At Ai Consulting Group we actually build quite a few (like a lot) of data lakes and data warehouses (yes, still) because they can they can both really server separate but equally valuable purposes. A short example would be that a recent data lake we built (or actually re-built) needed to meet the business case of housing 10 disparate data sources totaling around 300 GB historical data, with daily batch for 8 sources and 2 real-time streams for remaining data sources, so that a budding data science team (currently of 2 but planning for 4) could begin their journey of a data science team at a mid-size manufacturing organization. This data lake will be bare bones and for the next several months until it evolves based on iterative feedback and more purposeful intent is derived through conversations, data wrangling (which we’ll support and which is now possible), as well as some central analytical operational reporting (there’s a machine learning component here for the purpose of the data lake as well, but I’ll gloss over that for the sake of brevity.) This is more of a cart before the horse but necessary from both an executive directive and the fact that there is a belief that there are gems in the data, and instead of waiting for shiny gem to be delivered in a velvet box, wrapped with bow, the small and our extended staff augmentation will refine the rough gem and cut it to its brilliance.

On the other hand a data warehouse can, when done correctly with experienced professionals, provide quick-win value in an agile fashion and deliver a targeted or known set of information through the data integration, to provide more immediate business value. It can also create automation of business logic, mitigating the human error equation of repetitive tasks or calculations, so that the known metrics/data/KPIs are consistent – and that creates business confidence (which we think everyone likes). Recently we had a debate with a client hell-bent on a data lake when what they really needed was a data mart for marketing reporting. And though it took a decent amount of convincing, in the end the right call was made to created a phased approach to deliver the data mart, then a data lake and the two would be combined for more competent analytics and predictive ML outputs.

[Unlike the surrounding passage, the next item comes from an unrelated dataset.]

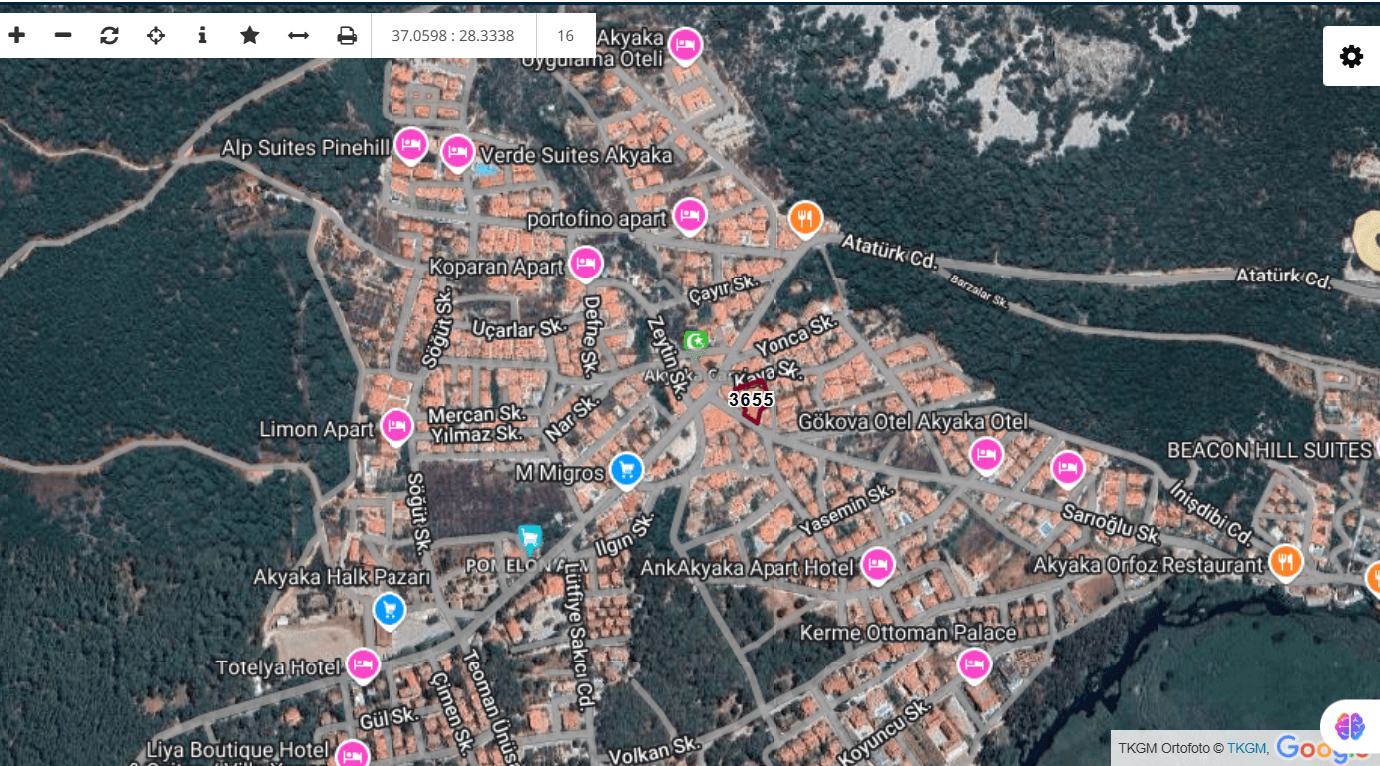This screenshot has height=766, width=1380.
Task: Select the measure distance arrow tool
Action: 298,36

At the end of the day, we are all enamored with technology and its advancements. There’s always going to be a better mousetrap. But the solid foundation of architecture, modeling, data logic and flow, are all just conversation if the solution doesn’t meet expectations. And in analytics, AI, or in any functional department within the business, if it doesn’t add value then it just might be vaporware.

So the business value from either approach needs to be brought into play. That’s why we’re keen on the idea of a DataLakeHouse. Yes, a one-word combination of the historically perceived business value of a Data Lake (storage for all types of data but ‘data sciencey’ benefit of fast distributed data mining and data discover and data wrangling, with the power and known business value of a Data Warehouse/Mart. The combination of these modern to kinda-legacy powerful concepts gives organizations and end-to-end perspective of their data to drive informed decision making while both preparing for any type of data ingestion and still delivering a single source of truth for business analytics.